EŞ VE YAKIN ANLAMLI / ANLAMDAŞ KELİMELER
Yazılışları ve okunuşları farklı anlamları aynı olan sözcüklere eş anlamlı (anlamdaş) kelimeler-sözcükler denir.
* Bunlar cümlede birbiriyle yer değiştirdiklerinde cümlenin anlamında değişiklik ve bozulma olmaz. Yukarıda örnekler verilmiştir.
* Sözcüklerin eş anlamlı olup olmadıkları, cümle içindeki kullanımlarından belli olur. Yani bir sözcüğün farklı cümlelerde değişik eş anlamları karşımıza çıkabilir.
Örnek :
- Kömür karası gözleri ışıl ışıl parlıyordu. (Kara-Siyah)

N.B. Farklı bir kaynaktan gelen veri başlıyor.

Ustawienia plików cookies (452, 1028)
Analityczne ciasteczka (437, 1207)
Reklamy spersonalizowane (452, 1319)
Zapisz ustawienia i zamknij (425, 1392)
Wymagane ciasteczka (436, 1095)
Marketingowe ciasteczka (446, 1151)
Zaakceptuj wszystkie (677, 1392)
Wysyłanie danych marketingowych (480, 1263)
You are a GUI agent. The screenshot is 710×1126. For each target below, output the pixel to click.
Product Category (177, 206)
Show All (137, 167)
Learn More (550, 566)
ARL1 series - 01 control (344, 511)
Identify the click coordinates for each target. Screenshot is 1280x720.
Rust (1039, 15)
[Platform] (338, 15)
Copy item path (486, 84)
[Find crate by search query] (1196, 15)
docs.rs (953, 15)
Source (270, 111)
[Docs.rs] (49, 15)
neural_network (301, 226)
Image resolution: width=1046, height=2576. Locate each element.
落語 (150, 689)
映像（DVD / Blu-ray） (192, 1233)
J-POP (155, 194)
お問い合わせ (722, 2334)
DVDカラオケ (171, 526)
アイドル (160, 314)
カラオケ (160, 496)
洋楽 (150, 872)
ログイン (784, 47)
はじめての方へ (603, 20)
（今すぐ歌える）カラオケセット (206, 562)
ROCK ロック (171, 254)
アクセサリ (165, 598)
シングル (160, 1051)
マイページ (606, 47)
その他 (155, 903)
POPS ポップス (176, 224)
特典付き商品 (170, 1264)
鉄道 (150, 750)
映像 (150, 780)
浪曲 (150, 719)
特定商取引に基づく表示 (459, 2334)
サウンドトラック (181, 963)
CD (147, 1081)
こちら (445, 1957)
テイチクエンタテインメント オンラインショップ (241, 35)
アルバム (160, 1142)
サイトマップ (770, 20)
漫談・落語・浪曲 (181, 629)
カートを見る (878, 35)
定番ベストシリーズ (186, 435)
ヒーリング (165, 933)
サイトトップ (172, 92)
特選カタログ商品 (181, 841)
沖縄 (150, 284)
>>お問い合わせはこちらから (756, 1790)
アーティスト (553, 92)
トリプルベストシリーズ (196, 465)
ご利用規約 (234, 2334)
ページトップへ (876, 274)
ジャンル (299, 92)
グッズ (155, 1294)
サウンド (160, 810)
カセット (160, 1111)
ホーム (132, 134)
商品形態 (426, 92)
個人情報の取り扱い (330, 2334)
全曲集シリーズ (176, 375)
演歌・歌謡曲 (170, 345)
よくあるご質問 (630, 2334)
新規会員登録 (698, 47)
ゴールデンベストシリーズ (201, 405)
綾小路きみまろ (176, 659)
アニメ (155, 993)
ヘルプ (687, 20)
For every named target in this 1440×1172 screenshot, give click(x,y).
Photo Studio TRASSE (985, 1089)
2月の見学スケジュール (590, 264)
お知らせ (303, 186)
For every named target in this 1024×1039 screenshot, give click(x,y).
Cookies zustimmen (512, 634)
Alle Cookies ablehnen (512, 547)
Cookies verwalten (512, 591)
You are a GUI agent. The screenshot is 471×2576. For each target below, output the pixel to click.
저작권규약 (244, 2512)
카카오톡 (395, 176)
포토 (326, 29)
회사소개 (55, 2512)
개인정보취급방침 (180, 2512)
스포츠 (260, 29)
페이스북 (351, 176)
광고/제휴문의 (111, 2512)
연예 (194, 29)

- Dost, kara günde belli olur. (Kara-Kötü)
* Eş anlamlılıkla ilgili sorular, bazen "altı çizili sözcüğün cümleye kattığı anlam", "hangisinde...anlamı vardır?" gibi de sorulabilir.
Anlamdaş (eş anlamlı) olmadıkları halde zaman zaman birbirinin yerine kullanılan sözcüklere yakın anlamlı sözcükler denir. Bakmak, görmek, izlemek, seyretmek gibi.